CYADES

The CYADES project will study the physiological mechanisms that delimit the distribution of Synechococcus and Prochlorococcus marine cyanobacteria in the Global Ocean. These microorganisms are two of the most abundant phototrophs on Earth, accounting for about 25% of global carbon fixation. Therefore, understanding the molecular and physiological traits that determine the adaptation of these key microorganisms to different marine environmental niches is of great importance for predicting their future contribution to carbon fixation in a Global Change scenario.  

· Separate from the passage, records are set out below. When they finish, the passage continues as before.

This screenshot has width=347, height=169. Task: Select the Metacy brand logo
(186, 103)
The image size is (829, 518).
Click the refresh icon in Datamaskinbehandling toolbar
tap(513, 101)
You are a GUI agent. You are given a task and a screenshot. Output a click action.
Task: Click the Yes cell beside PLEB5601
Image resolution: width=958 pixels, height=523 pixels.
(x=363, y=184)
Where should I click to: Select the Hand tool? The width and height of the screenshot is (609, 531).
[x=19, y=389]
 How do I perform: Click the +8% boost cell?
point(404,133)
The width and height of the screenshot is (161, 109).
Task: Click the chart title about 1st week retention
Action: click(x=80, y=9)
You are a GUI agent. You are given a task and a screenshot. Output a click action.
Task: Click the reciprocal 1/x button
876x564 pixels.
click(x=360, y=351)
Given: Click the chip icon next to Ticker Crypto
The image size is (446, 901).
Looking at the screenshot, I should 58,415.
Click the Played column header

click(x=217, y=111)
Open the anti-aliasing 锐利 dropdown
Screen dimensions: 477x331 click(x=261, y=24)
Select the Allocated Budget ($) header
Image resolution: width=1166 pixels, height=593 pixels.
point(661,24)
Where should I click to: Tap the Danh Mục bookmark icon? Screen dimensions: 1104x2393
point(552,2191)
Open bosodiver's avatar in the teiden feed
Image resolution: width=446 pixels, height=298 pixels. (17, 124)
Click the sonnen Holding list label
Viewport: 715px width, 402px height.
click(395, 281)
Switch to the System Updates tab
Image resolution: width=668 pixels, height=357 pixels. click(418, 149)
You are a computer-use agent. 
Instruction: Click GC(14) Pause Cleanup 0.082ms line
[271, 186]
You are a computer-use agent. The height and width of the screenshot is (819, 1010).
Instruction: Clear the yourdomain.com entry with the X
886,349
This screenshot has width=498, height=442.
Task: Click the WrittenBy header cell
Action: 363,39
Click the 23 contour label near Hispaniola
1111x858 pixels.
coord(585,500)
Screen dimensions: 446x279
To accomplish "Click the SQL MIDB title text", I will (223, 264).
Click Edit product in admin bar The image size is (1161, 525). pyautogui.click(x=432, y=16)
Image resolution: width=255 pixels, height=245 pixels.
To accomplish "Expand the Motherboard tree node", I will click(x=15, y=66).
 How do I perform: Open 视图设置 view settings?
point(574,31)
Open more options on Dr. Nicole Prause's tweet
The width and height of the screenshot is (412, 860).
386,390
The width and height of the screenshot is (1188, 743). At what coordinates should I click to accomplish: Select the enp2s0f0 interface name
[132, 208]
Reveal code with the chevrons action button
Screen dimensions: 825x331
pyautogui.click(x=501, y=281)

Synechococcus and Prochlorococcus are mainly present in the tropical and temperate oceans, both are absent or rare in polar marine waters, in what seems a strong limitation by permanent low temperatures. In this project we will study one of the most immediate physiological responses to exposure to cold temperatures: changes in the fluidity of cell membranes. In marine cyanobacteria, these fluidity changes significantly affect the activity of membrane proteins and, therefore, key processes such as photosynthesis or the transport of electrons from the respiratory chain. To compensate for the loss of membrane fluidity as temperature decreases, cyanobacteria desaturate their fatty acids with enzymes called desaturases.  Different membrane desaturases have been shown to play an important role in cold adaptation in freshwater cyanobacteria, but virtually nothing is known about the functionality of desaturases in marine cyanobacteria.

In CYADES we will characterize different desaturases of marine cyanobacteria, to understand their role in the adaptation to the thermal niche of Synechococcus and Prochlorococcus in the ocean.  With this objective, we will combine genetic analysis of desaturases in the Global Ocean, physiological and biophysical analysis in experimental studies with model cyanobacterial strains, genetic engineering techniques and modeling of ecological niches.